“Just beginning,” Phyllida chimed in from her desk.
“Be upstanding,” Fielden muttered, stumping into the office. “Apparently the DG is in a bit of a temper today.”
“How can you tell?” Maisie asked.
Fielden gave her a baleful look. “The old Tory’s displeased about the election results, it seems.”
“Quelle surprise,” Hilda murmured.
“We should be grateful he doesn’t demand to know whom we all voted for,” Fielden said.
“Maybe he’ll add that to the questions he asks potential new employees,” Maisie suggested. “But just the men.”
Even Fielden laughed, which made Maisie wonder if Hilda’s observation that the world wasn’t ending was perhaps a touch premature.
Later, when Hilda was going to lunch, she jerked her head at Maisie to follow her.
They were halfway up Savoy Street when Hilda pulled a lumpy parcel out of her holdall and handed it to Maisie.
“This will help you when you pay your little visit. Don’t open it now.”
Visit. To Siemens. A dozen snakes rose in Maisie’s belly and began to do the cancan.
“So you think I’m ready?”
“As much as anyone can be. Go to Siemens first. Friday is a company meeting day.”
“How do you know?”
Hilda grinned. “I don’t know why I’m encouraging this. I daresay I’ve gone soft.”

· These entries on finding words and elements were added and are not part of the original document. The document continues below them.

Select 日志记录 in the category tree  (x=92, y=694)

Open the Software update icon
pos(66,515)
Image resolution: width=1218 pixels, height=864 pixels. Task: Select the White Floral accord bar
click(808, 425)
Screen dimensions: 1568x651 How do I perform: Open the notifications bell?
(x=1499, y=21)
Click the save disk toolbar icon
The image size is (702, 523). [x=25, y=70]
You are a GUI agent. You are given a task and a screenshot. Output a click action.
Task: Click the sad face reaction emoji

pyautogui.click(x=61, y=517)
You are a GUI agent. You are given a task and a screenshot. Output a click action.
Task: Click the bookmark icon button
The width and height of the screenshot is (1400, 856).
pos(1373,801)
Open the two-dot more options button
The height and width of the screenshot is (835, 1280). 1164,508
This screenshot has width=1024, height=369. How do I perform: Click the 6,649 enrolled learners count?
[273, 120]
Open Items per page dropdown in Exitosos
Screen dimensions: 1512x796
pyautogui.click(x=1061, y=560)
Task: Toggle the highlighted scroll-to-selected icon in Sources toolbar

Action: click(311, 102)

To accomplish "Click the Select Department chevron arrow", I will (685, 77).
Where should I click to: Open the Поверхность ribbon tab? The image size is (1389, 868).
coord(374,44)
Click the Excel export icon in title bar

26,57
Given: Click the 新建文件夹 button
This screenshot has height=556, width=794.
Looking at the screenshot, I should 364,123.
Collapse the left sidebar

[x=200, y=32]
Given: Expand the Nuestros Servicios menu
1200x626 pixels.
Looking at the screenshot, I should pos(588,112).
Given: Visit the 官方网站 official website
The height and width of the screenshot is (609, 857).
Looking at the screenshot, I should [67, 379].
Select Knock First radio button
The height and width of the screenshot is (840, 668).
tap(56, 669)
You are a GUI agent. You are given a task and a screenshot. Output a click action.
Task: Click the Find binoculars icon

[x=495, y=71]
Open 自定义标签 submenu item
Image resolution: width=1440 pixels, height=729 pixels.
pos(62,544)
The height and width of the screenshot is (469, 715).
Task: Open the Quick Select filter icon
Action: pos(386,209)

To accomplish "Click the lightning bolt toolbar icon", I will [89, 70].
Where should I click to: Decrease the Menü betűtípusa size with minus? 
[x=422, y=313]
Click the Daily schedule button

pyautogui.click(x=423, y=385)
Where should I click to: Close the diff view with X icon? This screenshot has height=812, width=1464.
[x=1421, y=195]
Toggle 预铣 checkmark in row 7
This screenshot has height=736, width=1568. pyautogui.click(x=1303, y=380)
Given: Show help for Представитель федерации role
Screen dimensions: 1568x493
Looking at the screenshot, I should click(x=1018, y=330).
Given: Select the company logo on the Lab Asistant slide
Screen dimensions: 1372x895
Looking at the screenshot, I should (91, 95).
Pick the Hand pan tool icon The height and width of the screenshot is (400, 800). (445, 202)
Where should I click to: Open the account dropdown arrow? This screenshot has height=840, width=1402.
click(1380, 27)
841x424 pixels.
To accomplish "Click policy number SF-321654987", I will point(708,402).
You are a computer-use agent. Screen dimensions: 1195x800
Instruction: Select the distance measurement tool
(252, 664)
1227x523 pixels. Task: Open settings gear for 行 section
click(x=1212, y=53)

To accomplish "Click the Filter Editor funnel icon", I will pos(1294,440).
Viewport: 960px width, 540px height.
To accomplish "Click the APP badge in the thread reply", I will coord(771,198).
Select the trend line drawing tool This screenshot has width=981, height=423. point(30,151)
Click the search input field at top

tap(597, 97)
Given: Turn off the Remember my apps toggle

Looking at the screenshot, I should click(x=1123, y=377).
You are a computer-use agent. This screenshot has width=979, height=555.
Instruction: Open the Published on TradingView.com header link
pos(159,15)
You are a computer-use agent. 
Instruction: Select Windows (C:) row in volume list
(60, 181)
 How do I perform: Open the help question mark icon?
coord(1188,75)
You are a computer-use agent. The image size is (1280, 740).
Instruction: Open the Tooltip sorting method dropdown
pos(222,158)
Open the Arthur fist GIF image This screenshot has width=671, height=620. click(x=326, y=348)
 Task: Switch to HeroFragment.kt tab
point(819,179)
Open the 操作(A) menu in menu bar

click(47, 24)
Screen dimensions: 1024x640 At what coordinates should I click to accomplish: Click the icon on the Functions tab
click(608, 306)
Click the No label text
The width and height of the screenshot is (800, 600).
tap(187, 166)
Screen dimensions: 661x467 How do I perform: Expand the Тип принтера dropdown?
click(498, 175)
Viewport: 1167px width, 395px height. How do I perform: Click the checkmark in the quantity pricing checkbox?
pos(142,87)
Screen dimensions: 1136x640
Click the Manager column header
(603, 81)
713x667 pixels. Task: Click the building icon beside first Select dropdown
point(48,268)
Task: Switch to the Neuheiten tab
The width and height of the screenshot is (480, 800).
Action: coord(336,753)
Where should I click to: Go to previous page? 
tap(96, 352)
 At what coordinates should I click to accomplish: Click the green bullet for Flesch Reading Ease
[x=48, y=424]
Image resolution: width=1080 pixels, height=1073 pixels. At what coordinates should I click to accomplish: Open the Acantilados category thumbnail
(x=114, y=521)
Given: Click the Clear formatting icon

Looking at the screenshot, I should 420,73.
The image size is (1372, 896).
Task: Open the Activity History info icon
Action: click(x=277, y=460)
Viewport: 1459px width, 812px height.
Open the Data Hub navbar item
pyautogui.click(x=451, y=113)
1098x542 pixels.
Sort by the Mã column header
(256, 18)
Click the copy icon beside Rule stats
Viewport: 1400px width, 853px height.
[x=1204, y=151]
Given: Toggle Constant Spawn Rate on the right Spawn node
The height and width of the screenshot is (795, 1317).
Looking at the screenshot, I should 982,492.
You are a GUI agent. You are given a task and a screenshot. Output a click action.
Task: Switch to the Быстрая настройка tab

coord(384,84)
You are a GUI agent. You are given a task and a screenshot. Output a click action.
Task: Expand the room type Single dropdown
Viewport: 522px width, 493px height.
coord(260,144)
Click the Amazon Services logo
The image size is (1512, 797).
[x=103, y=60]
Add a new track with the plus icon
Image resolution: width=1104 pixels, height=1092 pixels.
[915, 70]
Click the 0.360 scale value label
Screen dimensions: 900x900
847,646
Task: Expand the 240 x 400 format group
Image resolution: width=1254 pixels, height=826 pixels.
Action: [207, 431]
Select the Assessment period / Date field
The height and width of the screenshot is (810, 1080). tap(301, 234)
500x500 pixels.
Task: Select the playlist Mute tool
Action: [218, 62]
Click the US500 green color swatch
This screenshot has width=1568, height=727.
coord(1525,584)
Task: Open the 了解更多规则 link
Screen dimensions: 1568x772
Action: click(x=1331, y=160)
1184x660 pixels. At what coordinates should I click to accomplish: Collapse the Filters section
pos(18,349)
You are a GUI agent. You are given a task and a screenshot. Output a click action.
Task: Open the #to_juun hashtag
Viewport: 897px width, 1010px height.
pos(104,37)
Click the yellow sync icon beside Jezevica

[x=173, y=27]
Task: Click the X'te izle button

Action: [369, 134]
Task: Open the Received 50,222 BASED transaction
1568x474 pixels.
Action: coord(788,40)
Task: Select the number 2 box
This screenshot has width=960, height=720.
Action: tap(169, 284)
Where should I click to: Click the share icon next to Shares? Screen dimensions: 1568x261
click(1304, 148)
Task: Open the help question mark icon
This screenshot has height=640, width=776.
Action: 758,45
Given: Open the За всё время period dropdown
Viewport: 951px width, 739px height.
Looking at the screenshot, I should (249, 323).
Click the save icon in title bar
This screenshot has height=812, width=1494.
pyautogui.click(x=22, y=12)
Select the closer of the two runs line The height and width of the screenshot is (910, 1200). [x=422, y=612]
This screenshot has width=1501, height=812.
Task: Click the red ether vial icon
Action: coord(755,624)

Later, Maisie sneaked the parcel into the lavatory and opened it. It was a pocket camera. She turned it over and over in delight.
Oh, Mr. Hoppel, Mr. Grigson. You might have a lot of money and influence. But I have the power to expose and embarrass you. Good luck buying your way out of that.
The offices of Siemens in London were in great behemoths that exemplified the worst taste of the Victorian era, though Maisie admitted she might be slightly biased against any building that housed Siemens.
The nearby restaurants had claimed most of the workers who weren’t engaged in meetings, and the few who remained in the parts of the building where Maisie entered were only of the coffee-and-sandwich hierarchy, and thus too bitter to notice another mere secretary.
Maisie could hear Miss Jenkins’s brittle voice lecturing her on office patterns. Circling the first floor. The second. The third. She found her target on the fourth. A corner office, because it would be, with Hoppel’s name engraved in a rather florid style, very last century.
“Look for locked drawers first,” Hilda had advised.
His secretary’s lair featured files and drawers that opened with nary a creak. But he wouldn’t keep anything I’m looking for in here.
Maisie felt thoroughly businesslike and even blithe as she entered Hoppel’s office and tested the desk drawers until she found the one that was locked.
“An innocent nail file is one of the finest tools of the trade.”
And per Hilda’s instruction, Maisie’s nail file bent the lock to her will with shameful ease.
The first few files were all the usual company documents. Reports, budgets, projections, the daily tedium that would have been her lot to type and file if she hadn’t landed in the Elysium that was Savoy Hill.
Then her hand closed upon a fistful of pamphlets. Smiling the smile of grim triumph, she discovered copies of all the Nazi pamphlets Hilda had been accumulating, covered with annotations on plans for the media and how it would support the cause.
She took a picture, and for extra good measure whipped out her pad and covered it in shorthand. All the best spies should go to secretarial school. Then she found another report, this one indicating funds allocated for the promotion of the Nazi party, “should they prove to be the friend to industry they promise.”
And then a file marked GIFTS.
She checked her watch. She’d been here seven minutes. “You want to never be longer than five minutes in any one spot, if you can help it,” was one of Hilda’s rules. But GIFTS!
The first gift was the shifting of a small portion of UK profits to the Nazis, with the understanding that Siemens would be given an exclusive government contract should they come to power. The second was a bit more oblique, merely indicating “valuable cause in education and edification.”
The newspaper, most likely, or perhaps something about the BBC. Maisie grimaced and snapped a picture. She returned everything to its place and the drawer locked beautifully.
She was out the door; she was in the corridor; she was leaving. And there was Hoppel, walking straight at her.
Bloody hell.
She ducked her head, relieved her hat was already pulled low.
“You,” he accosted her. “Who are you? What are you doing on this floor?”
“So sorry, sir. I’m a new girl, sir, and I got a bit lost.” This time, she tried to force Phyllida’s accent out of her mouth.
“I’ll have to speak to Miss Hensley. Only executive secretaries are allowed up here. Were you running an errand for my girl?”